Refolding of proteins must be performed under very dilute conditions to overcome the competing aggregation reaction, which has a high reaction order. Refolding on a chromatography column partially prevents formation of the intermediate form prone to aggregation. A chromatographic refolding procedure was developed using an autoprotease fusion protein with the mutant EDDIE from the N pro autoprotease of pestivirus. Upon refolding, self-cleavage generates a target peptide with an authentic N-terminus. The refolding process was developed using the basic 1.8-kDa peptide sSNEVi-C fused to the autoprotease EDDIE or the acidic peptide pep6His, applying cation and anion exchange chromatography, respectively.

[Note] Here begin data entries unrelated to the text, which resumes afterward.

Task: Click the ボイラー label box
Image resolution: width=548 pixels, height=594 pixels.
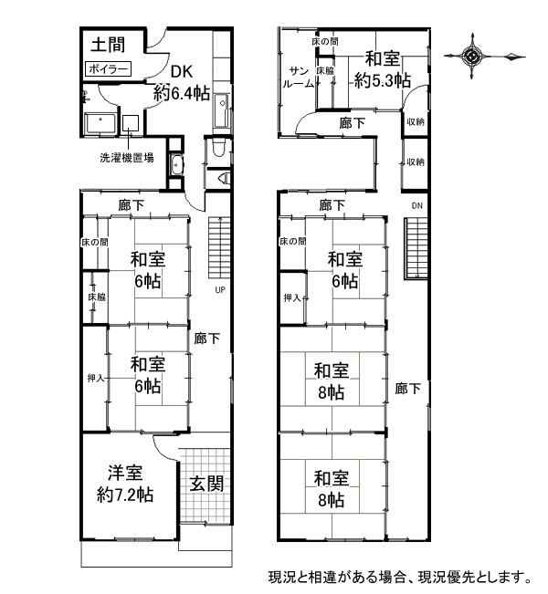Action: click(108, 69)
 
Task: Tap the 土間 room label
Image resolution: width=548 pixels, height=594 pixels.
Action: click(108, 45)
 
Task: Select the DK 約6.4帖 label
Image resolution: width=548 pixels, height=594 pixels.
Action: click(182, 82)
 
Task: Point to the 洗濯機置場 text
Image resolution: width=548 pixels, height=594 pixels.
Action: click(127, 157)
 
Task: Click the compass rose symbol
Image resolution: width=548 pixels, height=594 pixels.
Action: click(472, 57)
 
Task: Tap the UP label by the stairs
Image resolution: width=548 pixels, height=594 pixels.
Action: click(220, 290)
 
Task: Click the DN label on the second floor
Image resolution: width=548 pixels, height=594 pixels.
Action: click(416, 205)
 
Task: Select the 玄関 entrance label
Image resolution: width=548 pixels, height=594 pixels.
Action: click(206, 484)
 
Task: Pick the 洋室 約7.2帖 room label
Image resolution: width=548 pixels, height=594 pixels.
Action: click(125, 484)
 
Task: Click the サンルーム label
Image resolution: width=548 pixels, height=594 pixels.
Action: click(298, 78)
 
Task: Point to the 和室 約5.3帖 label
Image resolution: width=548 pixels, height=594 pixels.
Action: click(383, 69)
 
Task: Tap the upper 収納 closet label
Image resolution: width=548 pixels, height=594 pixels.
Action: click(416, 121)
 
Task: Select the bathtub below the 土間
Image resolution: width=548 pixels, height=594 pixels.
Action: click(100, 123)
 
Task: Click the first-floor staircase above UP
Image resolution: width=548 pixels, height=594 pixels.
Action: click(219, 247)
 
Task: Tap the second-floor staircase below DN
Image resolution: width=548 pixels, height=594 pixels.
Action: click(416, 248)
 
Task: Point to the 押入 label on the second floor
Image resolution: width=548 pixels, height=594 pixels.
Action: click(292, 297)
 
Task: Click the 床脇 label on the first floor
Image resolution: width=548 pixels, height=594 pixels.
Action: click(97, 297)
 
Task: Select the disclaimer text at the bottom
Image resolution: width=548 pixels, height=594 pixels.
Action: click(400, 577)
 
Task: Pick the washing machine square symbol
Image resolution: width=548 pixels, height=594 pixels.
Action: click(131, 123)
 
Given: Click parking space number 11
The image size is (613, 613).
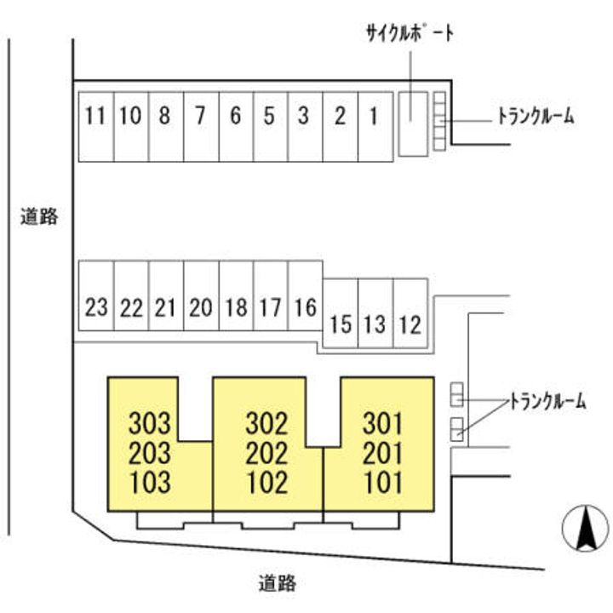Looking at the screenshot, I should [95, 117].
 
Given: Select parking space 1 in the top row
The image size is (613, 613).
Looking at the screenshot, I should [375, 117].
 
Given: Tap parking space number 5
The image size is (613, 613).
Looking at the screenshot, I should [270, 117].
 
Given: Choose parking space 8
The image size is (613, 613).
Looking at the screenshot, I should [165, 117].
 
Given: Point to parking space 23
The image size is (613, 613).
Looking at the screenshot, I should [96, 306].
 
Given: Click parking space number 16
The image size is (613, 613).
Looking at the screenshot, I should [305, 306].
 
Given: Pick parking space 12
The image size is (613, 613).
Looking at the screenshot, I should [410, 324].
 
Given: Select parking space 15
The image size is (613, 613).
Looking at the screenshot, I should [340, 324].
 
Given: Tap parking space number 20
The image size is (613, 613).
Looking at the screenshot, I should [200, 306].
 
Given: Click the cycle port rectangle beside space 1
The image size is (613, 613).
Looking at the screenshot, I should [412, 123].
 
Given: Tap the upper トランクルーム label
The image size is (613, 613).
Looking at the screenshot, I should [536, 117].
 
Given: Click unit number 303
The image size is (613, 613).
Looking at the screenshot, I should [150, 422].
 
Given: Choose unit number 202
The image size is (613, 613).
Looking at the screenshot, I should [266, 452].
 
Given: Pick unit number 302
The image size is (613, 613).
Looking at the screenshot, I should [266, 422].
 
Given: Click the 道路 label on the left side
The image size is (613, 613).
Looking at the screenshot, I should [39, 217].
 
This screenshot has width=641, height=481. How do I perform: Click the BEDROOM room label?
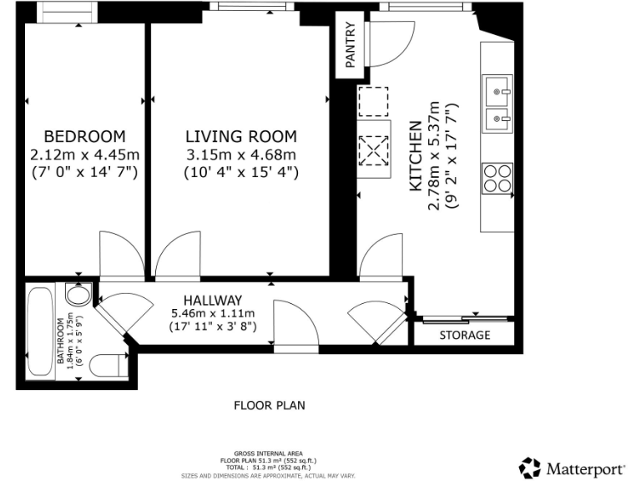(84, 136)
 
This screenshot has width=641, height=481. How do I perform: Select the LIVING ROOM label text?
(240, 136)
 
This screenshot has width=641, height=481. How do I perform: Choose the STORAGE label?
(465, 335)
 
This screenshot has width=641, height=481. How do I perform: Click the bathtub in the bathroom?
(39, 332)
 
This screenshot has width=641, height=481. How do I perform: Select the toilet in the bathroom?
(109, 365)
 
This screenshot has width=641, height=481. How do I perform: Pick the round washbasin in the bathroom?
(77, 296)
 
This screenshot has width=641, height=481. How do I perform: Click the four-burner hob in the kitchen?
(497, 179)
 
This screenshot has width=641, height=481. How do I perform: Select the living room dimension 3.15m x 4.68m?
(240, 154)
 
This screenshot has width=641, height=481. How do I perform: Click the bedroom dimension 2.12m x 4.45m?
(84, 154)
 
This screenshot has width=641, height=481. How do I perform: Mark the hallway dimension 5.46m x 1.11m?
(213, 314)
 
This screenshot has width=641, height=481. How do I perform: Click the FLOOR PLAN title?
(269, 406)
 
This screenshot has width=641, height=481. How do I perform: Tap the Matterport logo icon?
(529, 467)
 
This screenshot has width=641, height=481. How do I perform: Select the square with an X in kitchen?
(372, 152)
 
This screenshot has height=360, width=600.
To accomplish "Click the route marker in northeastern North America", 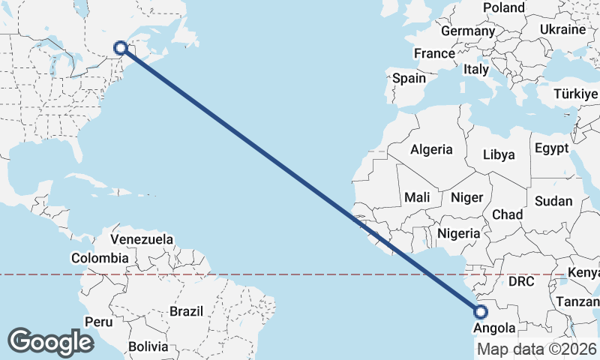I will [x=120, y=48].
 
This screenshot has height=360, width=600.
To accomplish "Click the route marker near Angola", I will [x=481, y=312].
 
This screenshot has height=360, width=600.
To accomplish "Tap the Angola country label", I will [x=494, y=328].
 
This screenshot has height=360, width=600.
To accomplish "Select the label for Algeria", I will [x=431, y=149].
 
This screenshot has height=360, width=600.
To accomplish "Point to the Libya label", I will [x=499, y=155].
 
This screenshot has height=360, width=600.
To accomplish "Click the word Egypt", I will [x=551, y=148].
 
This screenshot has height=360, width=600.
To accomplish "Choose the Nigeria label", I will [x=458, y=233].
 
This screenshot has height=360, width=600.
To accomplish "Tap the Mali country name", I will [x=416, y=197].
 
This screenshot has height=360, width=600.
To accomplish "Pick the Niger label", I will [x=465, y=197].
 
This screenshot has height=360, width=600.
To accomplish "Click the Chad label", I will [x=507, y=214].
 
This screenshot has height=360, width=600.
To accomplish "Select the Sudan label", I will [x=554, y=201].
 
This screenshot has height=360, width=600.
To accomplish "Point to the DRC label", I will [x=520, y=282].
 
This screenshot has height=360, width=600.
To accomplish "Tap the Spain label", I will [x=409, y=78].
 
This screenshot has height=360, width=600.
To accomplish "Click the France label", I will [x=434, y=54].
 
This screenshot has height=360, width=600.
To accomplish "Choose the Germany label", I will [x=468, y=32].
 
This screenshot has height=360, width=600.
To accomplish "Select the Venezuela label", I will [x=142, y=240].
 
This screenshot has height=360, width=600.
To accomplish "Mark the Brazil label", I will [x=187, y=310].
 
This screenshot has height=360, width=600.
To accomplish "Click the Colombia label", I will [x=100, y=258].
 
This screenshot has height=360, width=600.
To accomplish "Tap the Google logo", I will [x=51, y=342].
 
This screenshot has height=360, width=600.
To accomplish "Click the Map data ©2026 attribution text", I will [x=536, y=349].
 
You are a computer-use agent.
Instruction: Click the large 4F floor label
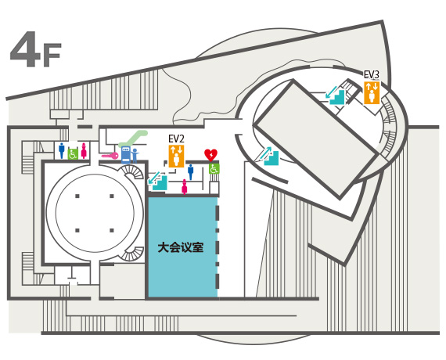(x=35, y=49)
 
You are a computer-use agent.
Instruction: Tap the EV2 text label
(x=176, y=139)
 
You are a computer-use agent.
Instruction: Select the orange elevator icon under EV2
(x=176, y=156)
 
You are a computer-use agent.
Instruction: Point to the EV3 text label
(x=372, y=74)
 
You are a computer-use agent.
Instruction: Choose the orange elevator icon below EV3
(x=372, y=93)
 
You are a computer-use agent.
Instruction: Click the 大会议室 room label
(x=181, y=247)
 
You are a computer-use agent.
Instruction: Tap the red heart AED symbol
(x=210, y=155)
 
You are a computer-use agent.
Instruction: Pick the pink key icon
(x=110, y=156)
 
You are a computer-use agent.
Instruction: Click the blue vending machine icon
(x=125, y=155)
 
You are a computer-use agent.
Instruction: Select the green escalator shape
(x=133, y=139)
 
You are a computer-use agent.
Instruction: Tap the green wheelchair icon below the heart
(x=214, y=168)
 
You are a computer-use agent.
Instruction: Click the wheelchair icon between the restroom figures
(x=73, y=154)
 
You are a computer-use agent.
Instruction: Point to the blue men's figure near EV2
(x=191, y=172)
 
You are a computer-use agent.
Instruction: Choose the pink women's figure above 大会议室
(x=185, y=187)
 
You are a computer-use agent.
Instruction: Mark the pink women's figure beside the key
(x=84, y=150)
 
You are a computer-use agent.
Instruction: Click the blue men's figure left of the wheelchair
(x=62, y=150)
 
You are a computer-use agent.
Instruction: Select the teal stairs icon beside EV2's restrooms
(x=157, y=181)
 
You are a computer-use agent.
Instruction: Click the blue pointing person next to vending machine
(x=135, y=156)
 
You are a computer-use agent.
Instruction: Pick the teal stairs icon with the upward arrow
(x=269, y=156)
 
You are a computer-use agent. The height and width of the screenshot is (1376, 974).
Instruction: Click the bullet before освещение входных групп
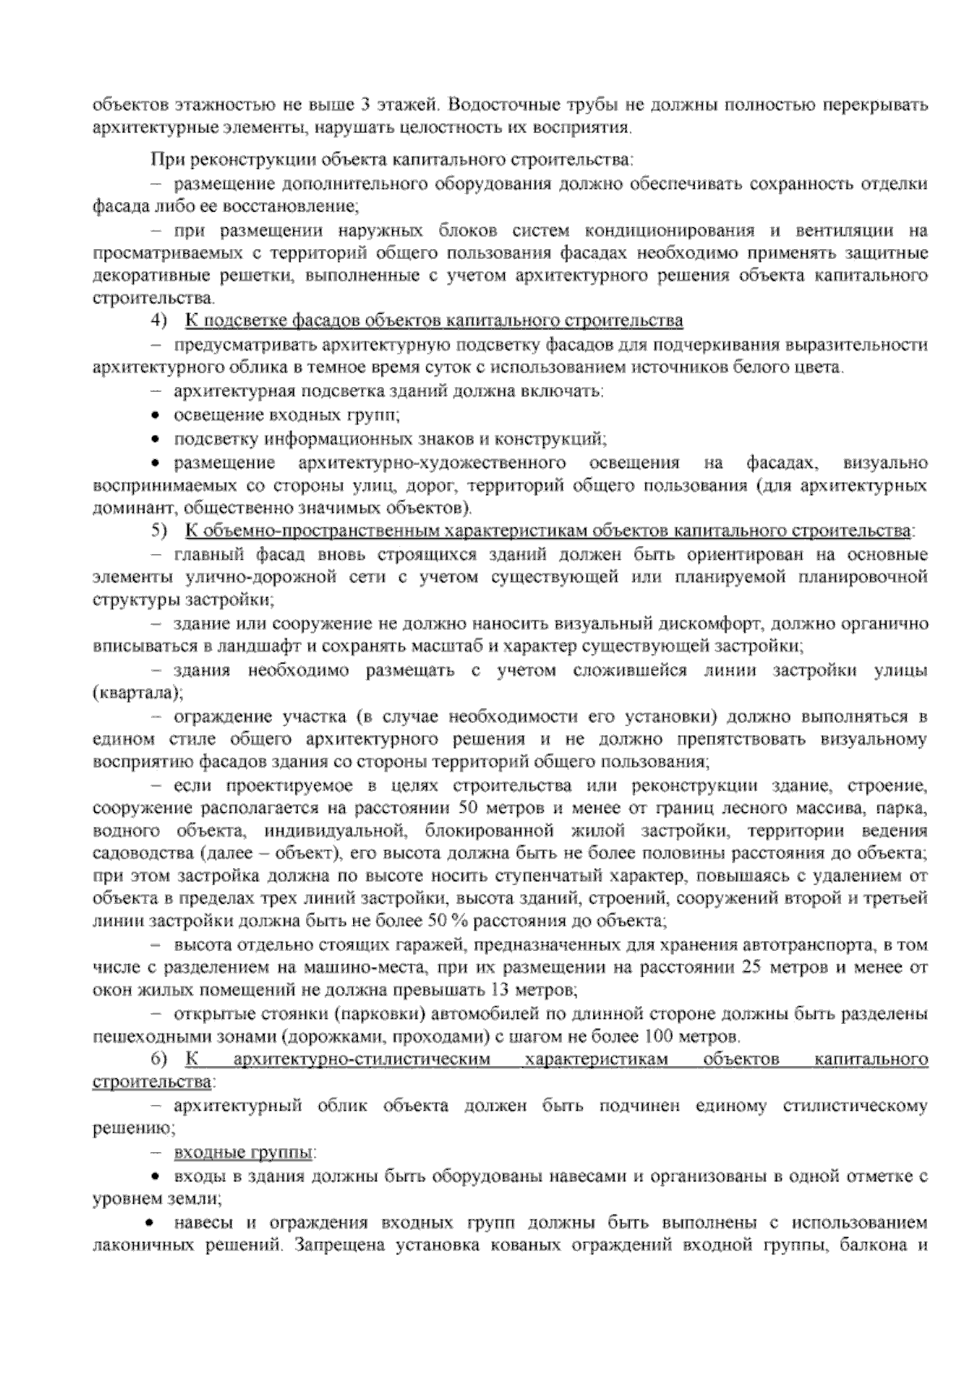pyautogui.click(x=155, y=415)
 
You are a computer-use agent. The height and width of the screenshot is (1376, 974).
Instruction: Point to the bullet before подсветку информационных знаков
pyautogui.click(x=155, y=439)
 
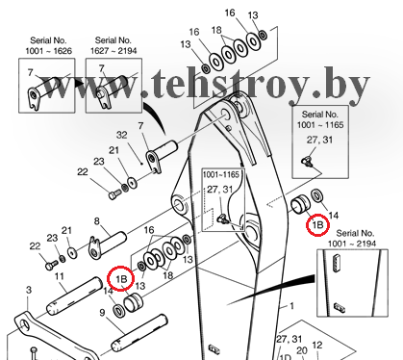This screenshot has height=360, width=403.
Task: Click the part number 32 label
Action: pyautogui.click(x=121, y=135)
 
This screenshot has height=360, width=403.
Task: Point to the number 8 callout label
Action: pyautogui.click(x=97, y=221)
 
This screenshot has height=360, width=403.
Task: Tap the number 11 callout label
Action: pyautogui.click(x=60, y=276)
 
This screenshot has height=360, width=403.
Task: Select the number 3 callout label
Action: pyautogui.click(x=29, y=290)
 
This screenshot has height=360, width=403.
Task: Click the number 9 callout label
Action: pyautogui.click(x=102, y=312)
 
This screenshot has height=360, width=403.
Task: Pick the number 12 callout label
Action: pyautogui.click(x=316, y=346)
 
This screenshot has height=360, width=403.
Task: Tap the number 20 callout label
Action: pyautogui.click(x=302, y=351)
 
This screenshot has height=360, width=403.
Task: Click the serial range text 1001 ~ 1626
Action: pyautogui.click(x=49, y=51)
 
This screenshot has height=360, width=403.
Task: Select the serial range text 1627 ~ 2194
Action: pyautogui.click(x=113, y=51)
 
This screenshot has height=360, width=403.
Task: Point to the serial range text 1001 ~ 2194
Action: pyautogui.click(x=352, y=244)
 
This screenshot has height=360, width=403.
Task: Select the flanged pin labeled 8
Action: pyautogui.click(x=108, y=245)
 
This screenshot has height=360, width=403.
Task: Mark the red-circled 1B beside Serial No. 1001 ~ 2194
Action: pyautogui.click(x=317, y=225)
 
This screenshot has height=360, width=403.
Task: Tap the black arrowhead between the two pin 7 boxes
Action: pyautogui.click(x=80, y=85)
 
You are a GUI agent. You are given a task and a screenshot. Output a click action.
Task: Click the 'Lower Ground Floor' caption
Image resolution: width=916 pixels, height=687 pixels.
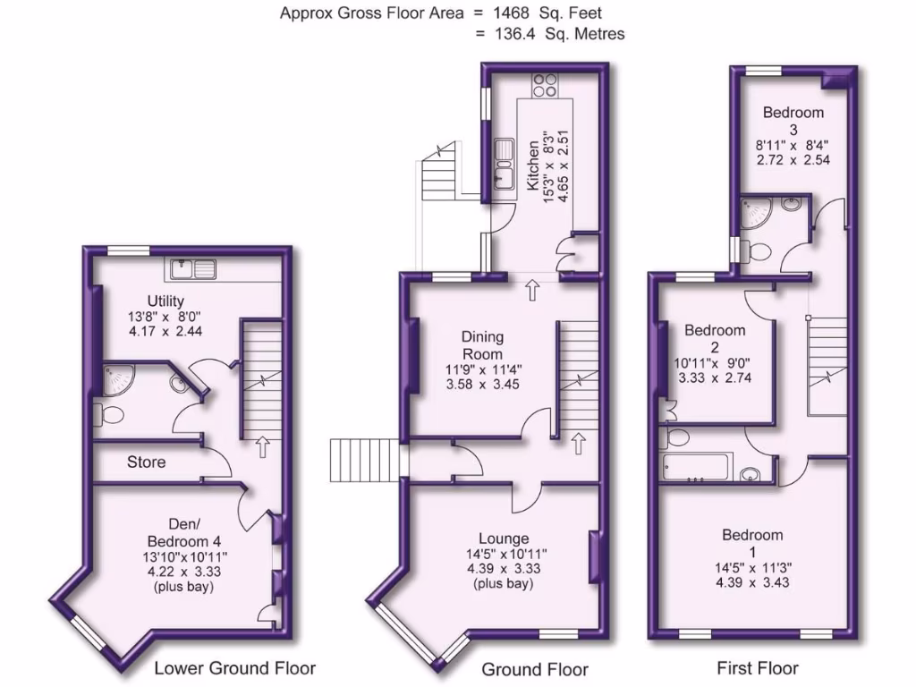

Dissolved inclusion bodies were loaded on cation exchange chromatographic resins (Capto S, POROS HS, Fractogel EMD SO 3 −, UNOsphere S, SP Sepharose FF, CM Sepharose FF, S Ceramic HyperD F, Toyopearl SP-650, and Toyopearl MegaCap II SP-550EC). A conditioning step was introduced in order to reduce the urea concentration prior to the refolding step. Refolding was initiated by applying an elution buffer containing a high concentration of Tris–HCl plus common refolding additives. The actual refolding process occurred concurrently with the elution step and was completed in the collected fraction. With Capto S, POROS HS, and Fractogel SO 3 −, refolding could be performed at column loadings of 50 mg fusion protein/ml gel, resulting in a final eluate concentration of around 10–15 mg/ml, with refolding and cleavage step yields of around 75%. The overall yield of recovered peptide reached 50%. Similar yields were obtained using the anion exchange system and the pep6His fusion peptide. This chromatographic refolding process allows processing of fusion peptides at a concentration range 10- to 100-fold higher than that observed for common refolding systems.